Artificial intelligence, or AI, seems to be the most buzzed-about topic in technology lately.
It’s helping display the right ads within your social network, recommend the next product to buy from your favorite online retailer, and—soon—direct your autonomous car around town.
In other words, every Fortune 500 executive should be thinking about how best to use AI within his or her own company. Baidu chief scientist Andrew Ng, speaking at a Fortune Brainstorm Tech dinner at The Bellagio in Las Vegas, believes CEOs should go further.
Much further.
“You need a chief AI officer,” Ng told Fortune assistant managing editor Adam Lashinsky. “If you have a lot of data and you want to create value from that data one of the things you might consider is building up an AI team.”
In the old days—say, the age where electricity was the buzzy technology du jour—you’d probably do the same thing. Appointing an executive to deal with what was once a complicated, little-understood technology—a chief electricity officer—would have been a reasonable decision for a CEO to make at the time. Today it’s almost inconceivable.
Artificial intelligence requires a similar approach in the 21st century, Ng said.
“Seek people who can work cross-functionally and have skills to take shiny [new] tech and contextualize it for your business,” Ng urged the executives in the room. “You can’t just download it and bolt it on to an organization.” For this reason, “there’s a talent war for AI.”
He added: “AI is the new electricity”—and lighting was simply its “first killer app” on the way to transforming every industry.

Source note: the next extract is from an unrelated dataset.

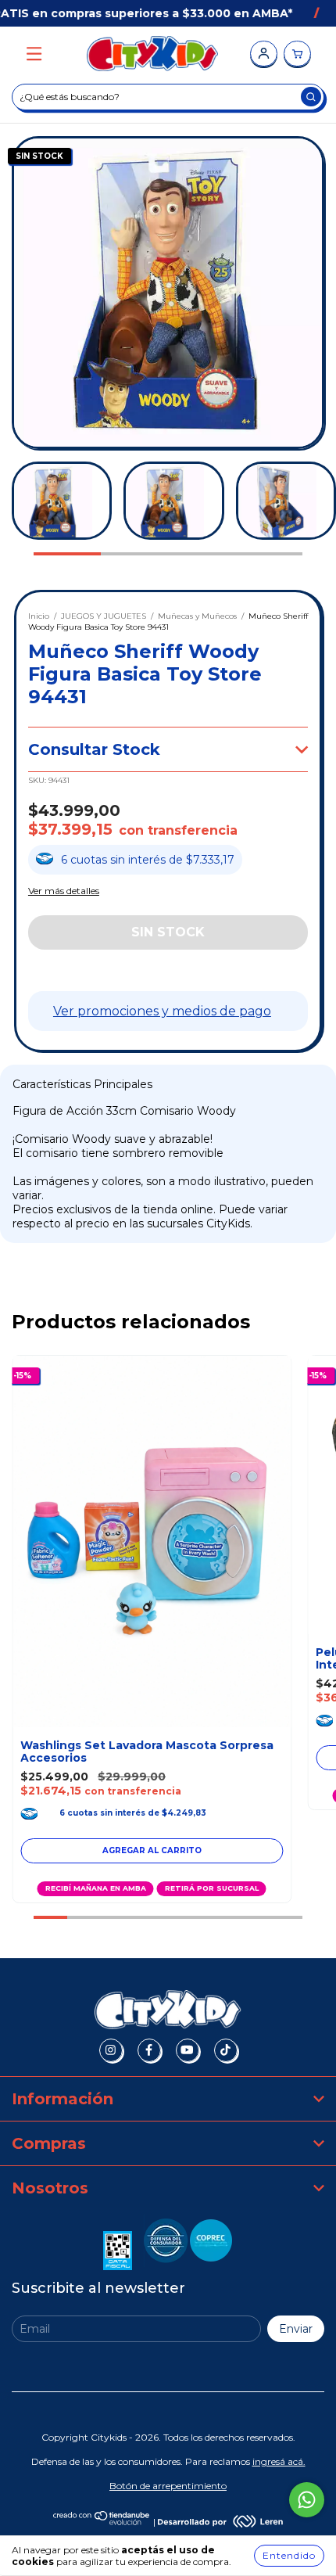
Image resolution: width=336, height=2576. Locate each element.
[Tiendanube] (102, 2521)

This is why Baidu, the Chinese web services giant and Ng’s employer, is investing so heavily in artificial intelligence technology. AI stands to transform every industry on the planet, Ng said. Better still, there’s a “relatively clear path” for it to do so.
“My friends and I sometimes challenge each other to name an industry that will be difficult for AI to transform,” he said. Maybe cutting a person’s hair—though judging by his own haircut, even that may be possible, Ng joked.

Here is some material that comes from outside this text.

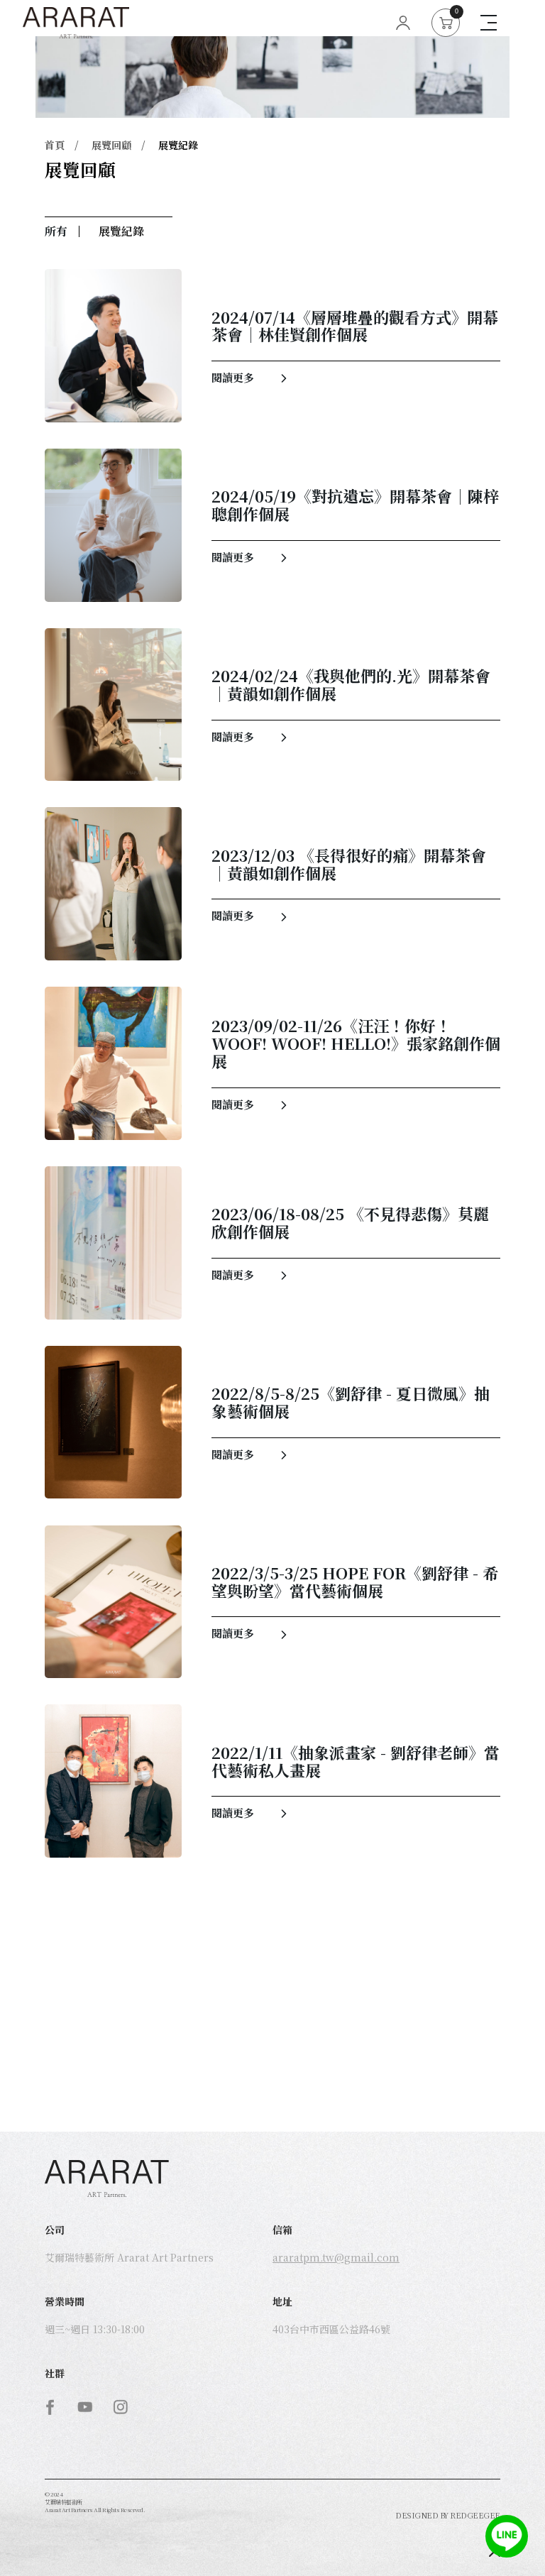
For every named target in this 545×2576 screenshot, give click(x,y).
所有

“AI is creating tremendous economic value today,” Ng said, largely due to applications involving the concept of “supervised learning”—the input/output improvements that allow spam filters to become more sophisticated and web services to become more personalized.
The untapped potential of AI is quite clear. Today, Baidu—considered by many to be a leader in AI development—trains its speech system on 50,000 hours of data, or about five years’ worth. “No human child needed five years nonstop of audio with transcription to learn,” Ng said.
But it’s not raw horsepower that will make the most impact. “A lot of the game of AI today is finding the appropriate business context to fit it in,” Ng said. “I love technology. It opens up lots of opportunities. But in the end, technology needs to be contextualized and fit into a business use case.”
And what of concerns that AI development will accelerate to the point where evil machines take over the world? Responding to a mixture of laughter and groans, Ng urged his audience to not get too far ahead of itself.
“Worrying about killer AI robots today is like worrying about overpopulation on Mars,” he said with a grin. “It’s not productive to work on this problem now.”